╭─ INPUT RECORDS
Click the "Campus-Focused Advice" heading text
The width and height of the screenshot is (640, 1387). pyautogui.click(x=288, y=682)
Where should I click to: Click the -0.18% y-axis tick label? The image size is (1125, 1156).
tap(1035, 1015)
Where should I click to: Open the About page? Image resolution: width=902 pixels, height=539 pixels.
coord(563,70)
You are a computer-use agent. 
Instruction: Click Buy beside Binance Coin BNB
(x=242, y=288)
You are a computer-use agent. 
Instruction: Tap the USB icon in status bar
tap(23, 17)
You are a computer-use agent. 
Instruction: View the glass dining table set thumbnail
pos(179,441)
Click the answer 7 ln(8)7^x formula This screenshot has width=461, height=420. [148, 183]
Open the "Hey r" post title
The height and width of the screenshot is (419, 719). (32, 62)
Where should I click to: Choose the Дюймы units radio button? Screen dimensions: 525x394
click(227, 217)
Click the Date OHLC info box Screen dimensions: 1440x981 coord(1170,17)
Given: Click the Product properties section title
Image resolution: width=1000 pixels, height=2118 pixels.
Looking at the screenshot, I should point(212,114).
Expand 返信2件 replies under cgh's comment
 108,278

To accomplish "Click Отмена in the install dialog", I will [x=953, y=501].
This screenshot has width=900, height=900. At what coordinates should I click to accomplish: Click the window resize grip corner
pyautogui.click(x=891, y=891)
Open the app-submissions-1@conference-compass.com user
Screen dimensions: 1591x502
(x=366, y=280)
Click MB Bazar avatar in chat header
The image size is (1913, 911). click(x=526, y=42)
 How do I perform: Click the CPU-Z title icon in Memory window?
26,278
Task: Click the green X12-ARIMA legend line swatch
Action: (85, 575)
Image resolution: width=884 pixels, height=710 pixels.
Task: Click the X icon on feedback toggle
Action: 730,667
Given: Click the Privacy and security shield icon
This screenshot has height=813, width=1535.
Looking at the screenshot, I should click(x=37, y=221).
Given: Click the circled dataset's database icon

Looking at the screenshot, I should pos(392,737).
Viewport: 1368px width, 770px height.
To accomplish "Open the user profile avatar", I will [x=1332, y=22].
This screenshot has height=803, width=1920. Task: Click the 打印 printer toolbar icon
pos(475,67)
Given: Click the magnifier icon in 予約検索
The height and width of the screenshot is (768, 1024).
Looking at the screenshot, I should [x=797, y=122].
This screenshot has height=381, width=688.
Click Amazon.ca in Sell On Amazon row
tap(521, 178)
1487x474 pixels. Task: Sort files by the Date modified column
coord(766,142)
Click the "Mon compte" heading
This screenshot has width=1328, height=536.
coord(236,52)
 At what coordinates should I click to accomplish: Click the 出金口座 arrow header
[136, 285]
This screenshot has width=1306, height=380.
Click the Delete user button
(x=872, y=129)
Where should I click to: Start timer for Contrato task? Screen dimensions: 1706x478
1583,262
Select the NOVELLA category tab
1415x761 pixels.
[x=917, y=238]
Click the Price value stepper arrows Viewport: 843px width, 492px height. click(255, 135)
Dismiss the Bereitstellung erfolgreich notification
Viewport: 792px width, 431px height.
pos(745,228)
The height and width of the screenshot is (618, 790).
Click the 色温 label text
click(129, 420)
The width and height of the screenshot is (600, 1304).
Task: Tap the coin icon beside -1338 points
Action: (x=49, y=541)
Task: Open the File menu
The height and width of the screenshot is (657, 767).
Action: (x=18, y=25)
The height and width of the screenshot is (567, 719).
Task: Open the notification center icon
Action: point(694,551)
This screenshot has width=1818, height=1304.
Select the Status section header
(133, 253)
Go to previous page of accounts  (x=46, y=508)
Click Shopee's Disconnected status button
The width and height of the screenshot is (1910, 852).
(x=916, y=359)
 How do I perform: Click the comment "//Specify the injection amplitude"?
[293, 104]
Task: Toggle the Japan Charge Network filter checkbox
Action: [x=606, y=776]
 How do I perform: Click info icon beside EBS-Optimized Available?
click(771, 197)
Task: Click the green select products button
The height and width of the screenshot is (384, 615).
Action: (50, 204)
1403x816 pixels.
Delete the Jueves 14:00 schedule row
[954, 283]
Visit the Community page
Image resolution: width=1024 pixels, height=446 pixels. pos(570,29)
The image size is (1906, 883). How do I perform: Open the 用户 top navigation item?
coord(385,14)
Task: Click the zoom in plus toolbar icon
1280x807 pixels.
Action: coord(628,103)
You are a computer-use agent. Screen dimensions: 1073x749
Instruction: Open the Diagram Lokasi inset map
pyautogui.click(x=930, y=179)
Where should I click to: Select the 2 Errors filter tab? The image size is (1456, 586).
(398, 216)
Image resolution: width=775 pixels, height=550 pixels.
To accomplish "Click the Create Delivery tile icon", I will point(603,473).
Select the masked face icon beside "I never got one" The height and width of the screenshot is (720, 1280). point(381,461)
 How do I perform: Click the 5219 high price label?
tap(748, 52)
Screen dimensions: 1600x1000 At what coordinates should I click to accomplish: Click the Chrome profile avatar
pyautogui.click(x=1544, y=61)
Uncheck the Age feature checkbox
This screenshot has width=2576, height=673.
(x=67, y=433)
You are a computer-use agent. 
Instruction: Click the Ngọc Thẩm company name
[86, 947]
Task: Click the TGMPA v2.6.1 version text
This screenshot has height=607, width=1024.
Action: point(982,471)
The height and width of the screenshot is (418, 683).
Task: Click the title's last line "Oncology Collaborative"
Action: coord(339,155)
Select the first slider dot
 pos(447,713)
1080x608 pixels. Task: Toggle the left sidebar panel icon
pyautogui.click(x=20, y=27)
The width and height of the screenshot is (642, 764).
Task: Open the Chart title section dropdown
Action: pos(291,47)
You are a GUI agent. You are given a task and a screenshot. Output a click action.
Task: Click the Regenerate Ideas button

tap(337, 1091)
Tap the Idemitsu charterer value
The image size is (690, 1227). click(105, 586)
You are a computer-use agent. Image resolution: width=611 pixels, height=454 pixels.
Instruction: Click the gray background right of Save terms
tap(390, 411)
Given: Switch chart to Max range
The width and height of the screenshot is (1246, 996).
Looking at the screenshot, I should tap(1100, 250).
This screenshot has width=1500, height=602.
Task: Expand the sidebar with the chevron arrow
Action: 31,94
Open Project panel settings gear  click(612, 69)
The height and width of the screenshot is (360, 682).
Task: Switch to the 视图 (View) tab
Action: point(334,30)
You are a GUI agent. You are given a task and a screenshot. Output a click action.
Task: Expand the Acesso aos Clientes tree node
╰─
▶ WORK TO BE COMPLETED:
Could you restate, word for word, the lines above from the one with "Given: Click the magnifier icon in 予約検索" to the one with "1403x816 pixels.", both included?

▶ ANSWER SPACE:
Given: Click the magnifier icon in 予約検索
The height and width of the screenshot is (768, 1024).
Looking at the screenshot, I should [x=797, y=122].
This screenshot has height=381, width=688.
Click Amazon.ca in Sell On Amazon row
tap(521, 178)
1487x474 pixels. Task: Sort files by the Date modified column
coord(766,142)
Click the "Mon compte" heading
This screenshot has width=1328, height=536.
coord(236,52)
 At what coordinates should I click to accomplish: Click the 出金口座 arrow header
[136, 285]
This screenshot has width=1306, height=380.
Click the Delete user button
(x=872, y=129)
Where should I click to: Start timer for Contrato task? Screen dimensions: 1706x478
1583,262
Select the NOVELLA category tab
1415x761 pixels.
[x=917, y=238]
Click the Price value stepper arrows Viewport: 843px width, 492px height. click(255, 135)
Dismiss the Bereitstellung erfolgreich notification
Viewport: 792px width, 431px height.
pos(745,228)
The height and width of the screenshot is (618, 790).
Click the 色温 label text
click(129, 420)
The width and height of the screenshot is (600, 1304).
Task: Tap the coin icon beside -1338 points
Action: (x=49, y=541)
Task: Open the File menu
The height and width of the screenshot is (657, 767).
Action: (x=18, y=25)
The height and width of the screenshot is (567, 719).
Task: Open the notification center icon
Action: point(694,551)
This screenshot has width=1818, height=1304.
Select the Status section header
(133, 253)
Go to previous page of accounts  (x=46, y=508)
Click Shopee's Disconnected status button
The width and height of the screenshot is (1910, 852).
(x=916, y=359)
 How do I perform: Click the comment "//Specify the injection amplitude"?
[293, 104]
Task: Toggle the Japan Charge Network filter checkbox
Action: [x=606, y=776]
 How do I perform: Click info icon beside EBS-Optimized Available?
click(771, 197)
Task: Click the green select products button
The height and width of the screenshot is (384, 615).
Action: (50, 204)
1403x816 pixels.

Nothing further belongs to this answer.